My name is John. I was a career firefighter/paramedic who was exposed to a person with COVID at work in December 2020 before vaccines were available. Three days later, I was symptomatic and tested positive.
For the next four weeks, I battled symptoms of high fever, chills, extreme fatigue, head-to-toe muscle ache, and crushing headaches, requiring two trips to the emergency room, once by ambulance.
At that time in the pandemic (still similar now), they could only administer fluids and pain medication. While my oxygen sats did drop below 90, for the most part, it spared my lungs.
Feeling “better,” I returned to my job in February 2021. But I soon found that I had problems getting through my 48-hour shifts, with headaches, heart palpitations, fatigue, and concentration problems. In March 2021, my doctor referred me to a long COVID program at NJH hospital in Denver.
In May 2021, the long COVID program began assessments and “treatment”. They diagnosed me with long COVID syndrome and counseled me that if I exceeded physical, mental, or emotional boundaries, I would set my healing back and suggested pacing my activity and ramping them up slowly.
I laughed because that is not possible as a firefighter.

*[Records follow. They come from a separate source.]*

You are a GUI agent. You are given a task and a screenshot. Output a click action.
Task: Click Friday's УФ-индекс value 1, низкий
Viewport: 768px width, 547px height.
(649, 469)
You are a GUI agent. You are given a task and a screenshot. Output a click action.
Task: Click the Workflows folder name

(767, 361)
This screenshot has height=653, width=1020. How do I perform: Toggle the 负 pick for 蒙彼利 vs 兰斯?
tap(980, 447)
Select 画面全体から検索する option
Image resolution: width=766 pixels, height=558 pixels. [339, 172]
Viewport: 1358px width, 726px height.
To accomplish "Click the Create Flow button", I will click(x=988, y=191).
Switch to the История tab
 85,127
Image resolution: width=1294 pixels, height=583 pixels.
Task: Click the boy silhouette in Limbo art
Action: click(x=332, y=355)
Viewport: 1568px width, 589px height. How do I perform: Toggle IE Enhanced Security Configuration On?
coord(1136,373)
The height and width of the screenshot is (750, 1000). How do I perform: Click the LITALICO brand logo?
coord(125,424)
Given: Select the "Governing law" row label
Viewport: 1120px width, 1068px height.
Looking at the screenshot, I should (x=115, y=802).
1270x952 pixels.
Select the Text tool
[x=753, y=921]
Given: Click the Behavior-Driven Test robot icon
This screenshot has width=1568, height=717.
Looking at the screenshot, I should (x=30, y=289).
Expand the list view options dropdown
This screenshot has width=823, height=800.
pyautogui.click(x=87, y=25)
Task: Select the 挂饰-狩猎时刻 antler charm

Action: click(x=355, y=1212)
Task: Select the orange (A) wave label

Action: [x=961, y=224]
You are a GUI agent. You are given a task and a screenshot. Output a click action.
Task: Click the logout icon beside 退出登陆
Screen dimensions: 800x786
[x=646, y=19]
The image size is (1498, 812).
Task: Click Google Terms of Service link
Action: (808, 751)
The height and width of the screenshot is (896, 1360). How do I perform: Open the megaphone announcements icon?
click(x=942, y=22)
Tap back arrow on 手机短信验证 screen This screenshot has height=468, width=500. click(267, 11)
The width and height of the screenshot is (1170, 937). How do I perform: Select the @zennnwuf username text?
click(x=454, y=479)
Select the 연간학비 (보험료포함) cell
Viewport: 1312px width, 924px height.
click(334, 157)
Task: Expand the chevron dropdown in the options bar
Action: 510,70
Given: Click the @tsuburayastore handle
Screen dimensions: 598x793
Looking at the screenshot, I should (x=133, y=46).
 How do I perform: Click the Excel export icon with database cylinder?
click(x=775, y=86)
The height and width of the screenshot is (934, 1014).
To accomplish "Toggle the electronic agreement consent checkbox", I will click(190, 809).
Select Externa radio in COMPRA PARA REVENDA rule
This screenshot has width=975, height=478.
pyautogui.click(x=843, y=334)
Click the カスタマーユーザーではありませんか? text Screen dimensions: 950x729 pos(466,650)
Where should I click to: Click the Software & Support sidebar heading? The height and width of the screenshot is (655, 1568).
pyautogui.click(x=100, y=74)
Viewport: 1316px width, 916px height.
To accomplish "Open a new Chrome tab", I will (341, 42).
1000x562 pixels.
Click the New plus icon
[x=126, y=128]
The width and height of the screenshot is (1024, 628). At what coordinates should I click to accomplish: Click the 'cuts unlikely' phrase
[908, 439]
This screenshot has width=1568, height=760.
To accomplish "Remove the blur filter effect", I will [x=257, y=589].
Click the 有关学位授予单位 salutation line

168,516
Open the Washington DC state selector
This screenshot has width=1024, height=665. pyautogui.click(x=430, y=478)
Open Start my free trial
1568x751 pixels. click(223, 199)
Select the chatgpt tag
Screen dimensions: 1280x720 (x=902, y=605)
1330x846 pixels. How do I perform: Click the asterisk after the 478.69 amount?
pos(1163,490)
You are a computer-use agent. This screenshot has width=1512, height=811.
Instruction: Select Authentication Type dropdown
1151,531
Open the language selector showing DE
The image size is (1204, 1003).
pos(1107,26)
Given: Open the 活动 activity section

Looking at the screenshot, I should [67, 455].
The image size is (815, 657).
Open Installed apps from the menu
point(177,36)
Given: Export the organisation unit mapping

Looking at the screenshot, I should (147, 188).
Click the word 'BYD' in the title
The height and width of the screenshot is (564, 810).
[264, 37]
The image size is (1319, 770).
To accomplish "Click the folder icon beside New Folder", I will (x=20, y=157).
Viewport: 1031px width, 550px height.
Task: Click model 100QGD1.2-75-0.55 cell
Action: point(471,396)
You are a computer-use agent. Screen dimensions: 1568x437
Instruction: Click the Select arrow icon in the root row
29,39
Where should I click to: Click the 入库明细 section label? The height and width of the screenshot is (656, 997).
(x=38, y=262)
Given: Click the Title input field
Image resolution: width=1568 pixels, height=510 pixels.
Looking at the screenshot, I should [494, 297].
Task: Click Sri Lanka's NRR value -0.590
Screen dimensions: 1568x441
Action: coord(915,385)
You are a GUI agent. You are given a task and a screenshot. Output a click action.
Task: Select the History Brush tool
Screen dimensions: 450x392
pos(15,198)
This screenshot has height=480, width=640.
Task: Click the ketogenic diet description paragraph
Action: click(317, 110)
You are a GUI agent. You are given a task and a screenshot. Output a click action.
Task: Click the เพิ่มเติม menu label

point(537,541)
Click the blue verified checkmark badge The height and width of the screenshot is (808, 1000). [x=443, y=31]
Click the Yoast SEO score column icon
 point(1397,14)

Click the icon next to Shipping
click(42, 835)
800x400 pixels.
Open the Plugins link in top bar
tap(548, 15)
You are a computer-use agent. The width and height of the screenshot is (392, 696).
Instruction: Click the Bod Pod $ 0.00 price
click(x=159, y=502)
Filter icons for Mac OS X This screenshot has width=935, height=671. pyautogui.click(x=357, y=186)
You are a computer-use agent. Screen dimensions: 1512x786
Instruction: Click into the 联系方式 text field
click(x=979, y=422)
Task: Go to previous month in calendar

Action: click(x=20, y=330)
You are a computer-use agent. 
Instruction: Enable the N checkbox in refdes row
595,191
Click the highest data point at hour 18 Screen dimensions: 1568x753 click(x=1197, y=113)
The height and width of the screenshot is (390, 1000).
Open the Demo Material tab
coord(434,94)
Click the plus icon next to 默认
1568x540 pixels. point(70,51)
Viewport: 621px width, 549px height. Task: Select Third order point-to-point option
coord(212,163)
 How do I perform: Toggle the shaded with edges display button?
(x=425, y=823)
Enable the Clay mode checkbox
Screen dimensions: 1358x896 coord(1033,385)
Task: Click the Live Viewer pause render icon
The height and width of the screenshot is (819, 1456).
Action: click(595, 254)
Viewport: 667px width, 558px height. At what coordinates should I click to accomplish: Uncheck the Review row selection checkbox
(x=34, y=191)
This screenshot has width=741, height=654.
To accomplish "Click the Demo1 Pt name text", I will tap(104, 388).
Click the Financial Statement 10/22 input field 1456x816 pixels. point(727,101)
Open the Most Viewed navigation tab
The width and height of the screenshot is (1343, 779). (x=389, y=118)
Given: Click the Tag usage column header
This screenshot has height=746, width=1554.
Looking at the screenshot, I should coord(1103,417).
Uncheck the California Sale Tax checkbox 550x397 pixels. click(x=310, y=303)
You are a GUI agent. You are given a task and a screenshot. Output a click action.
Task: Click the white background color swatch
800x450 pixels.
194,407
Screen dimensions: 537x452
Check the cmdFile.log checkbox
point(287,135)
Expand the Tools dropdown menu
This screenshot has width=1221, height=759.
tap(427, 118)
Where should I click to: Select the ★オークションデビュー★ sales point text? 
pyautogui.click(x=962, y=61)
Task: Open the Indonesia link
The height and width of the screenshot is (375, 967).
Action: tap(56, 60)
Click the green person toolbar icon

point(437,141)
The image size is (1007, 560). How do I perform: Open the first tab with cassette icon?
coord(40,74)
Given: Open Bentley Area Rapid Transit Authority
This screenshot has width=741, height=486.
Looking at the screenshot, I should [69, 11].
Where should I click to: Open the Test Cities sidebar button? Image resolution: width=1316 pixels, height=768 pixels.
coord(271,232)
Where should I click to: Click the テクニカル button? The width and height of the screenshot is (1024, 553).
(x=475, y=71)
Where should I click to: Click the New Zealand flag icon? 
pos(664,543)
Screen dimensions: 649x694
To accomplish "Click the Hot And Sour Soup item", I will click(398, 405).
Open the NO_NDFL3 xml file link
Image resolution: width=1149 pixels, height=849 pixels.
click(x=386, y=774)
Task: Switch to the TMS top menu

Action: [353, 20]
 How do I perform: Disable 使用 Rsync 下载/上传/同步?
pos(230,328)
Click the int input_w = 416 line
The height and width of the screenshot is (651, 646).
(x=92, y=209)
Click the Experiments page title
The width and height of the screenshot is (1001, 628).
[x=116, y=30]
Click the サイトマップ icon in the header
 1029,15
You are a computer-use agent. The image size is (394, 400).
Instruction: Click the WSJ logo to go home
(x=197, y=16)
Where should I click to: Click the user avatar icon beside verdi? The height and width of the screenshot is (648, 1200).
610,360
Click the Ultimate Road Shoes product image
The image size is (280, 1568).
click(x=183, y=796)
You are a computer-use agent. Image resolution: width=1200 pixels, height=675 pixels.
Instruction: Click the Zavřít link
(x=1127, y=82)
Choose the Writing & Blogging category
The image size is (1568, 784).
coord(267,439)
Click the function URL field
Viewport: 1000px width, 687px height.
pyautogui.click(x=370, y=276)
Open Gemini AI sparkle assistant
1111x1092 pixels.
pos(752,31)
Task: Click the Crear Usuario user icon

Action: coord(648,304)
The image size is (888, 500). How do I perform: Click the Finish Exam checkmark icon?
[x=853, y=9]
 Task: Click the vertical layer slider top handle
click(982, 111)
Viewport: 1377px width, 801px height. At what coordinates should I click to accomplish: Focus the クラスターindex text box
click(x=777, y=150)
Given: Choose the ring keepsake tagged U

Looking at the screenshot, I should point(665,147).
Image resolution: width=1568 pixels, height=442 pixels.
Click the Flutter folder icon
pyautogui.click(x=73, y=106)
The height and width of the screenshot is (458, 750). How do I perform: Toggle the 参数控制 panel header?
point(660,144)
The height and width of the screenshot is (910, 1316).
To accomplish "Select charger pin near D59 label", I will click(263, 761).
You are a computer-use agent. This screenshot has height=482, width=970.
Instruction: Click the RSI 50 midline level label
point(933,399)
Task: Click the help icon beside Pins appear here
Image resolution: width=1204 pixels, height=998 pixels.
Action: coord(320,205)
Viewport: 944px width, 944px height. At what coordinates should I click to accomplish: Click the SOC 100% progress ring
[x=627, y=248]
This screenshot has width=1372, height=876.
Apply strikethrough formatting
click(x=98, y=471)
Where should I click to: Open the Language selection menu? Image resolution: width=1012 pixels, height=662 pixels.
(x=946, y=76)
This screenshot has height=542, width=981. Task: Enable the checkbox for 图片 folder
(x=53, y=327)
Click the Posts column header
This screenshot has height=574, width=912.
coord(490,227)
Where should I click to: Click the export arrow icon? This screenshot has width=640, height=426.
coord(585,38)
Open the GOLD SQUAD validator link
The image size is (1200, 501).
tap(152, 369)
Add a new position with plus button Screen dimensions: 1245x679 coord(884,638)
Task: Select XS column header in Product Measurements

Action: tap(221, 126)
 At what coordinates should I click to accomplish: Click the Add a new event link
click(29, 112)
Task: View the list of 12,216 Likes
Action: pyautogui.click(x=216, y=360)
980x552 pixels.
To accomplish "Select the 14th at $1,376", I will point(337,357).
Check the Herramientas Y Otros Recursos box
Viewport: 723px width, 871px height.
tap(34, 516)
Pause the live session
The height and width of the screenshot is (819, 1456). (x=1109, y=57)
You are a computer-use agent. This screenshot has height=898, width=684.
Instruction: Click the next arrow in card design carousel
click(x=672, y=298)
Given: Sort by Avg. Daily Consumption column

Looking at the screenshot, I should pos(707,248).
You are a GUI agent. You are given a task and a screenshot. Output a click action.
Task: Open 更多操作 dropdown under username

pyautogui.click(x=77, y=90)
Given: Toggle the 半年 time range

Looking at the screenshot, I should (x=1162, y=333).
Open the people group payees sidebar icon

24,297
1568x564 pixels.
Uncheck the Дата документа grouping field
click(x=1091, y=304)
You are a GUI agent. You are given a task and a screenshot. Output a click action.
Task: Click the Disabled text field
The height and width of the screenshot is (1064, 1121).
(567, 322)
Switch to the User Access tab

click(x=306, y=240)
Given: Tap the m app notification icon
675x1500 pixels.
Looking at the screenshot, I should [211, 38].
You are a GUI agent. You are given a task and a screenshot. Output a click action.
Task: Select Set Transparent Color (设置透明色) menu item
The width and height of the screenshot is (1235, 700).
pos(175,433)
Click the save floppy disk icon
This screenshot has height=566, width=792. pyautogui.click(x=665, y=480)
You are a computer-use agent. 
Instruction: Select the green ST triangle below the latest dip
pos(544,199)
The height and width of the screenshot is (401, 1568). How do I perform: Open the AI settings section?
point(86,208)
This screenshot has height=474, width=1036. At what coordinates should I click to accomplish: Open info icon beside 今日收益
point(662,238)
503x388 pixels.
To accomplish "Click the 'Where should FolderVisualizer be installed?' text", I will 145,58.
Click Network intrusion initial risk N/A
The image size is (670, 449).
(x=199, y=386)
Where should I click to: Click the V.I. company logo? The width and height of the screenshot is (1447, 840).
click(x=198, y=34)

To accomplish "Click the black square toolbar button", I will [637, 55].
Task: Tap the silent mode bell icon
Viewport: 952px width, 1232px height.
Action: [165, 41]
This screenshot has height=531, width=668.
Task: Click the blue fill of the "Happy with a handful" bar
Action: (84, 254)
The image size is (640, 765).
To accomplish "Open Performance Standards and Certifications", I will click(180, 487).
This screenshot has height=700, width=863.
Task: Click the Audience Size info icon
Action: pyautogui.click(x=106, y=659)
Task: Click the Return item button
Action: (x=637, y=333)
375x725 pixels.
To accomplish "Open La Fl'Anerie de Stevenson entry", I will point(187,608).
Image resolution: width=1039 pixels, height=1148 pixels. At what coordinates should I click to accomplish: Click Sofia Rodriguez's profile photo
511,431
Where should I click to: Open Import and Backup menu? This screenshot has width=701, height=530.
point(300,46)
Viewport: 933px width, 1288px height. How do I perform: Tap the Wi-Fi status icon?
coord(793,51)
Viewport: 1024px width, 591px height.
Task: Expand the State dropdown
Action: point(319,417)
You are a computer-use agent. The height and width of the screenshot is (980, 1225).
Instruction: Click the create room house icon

Anyway, I slogged through 2021 and into 2022 taking sick time often and never getting better, and having symptoms come and go. In the spring of 2022, I was positively diagnosed with POTS / Dysautonomia.
In March 2022, while driving to work, I passed out fully and was taken to the hospital. Of course, they found no cause. I went off from my job on short-term disability.
My cardiologist implanted a loop monitor to try to catch heart arrhythmias that might explain my syncopal event. In June I passed out again, and they found a sinus pause and implanted a pacemaker.
This helped me from passing out again, but meanwhile, neuropathy and headaches and fatigue that I had since 2021 began to get worse, impacting my ability to walk.
As a result, I filed for and received permanent total disability from my career as a firefighter.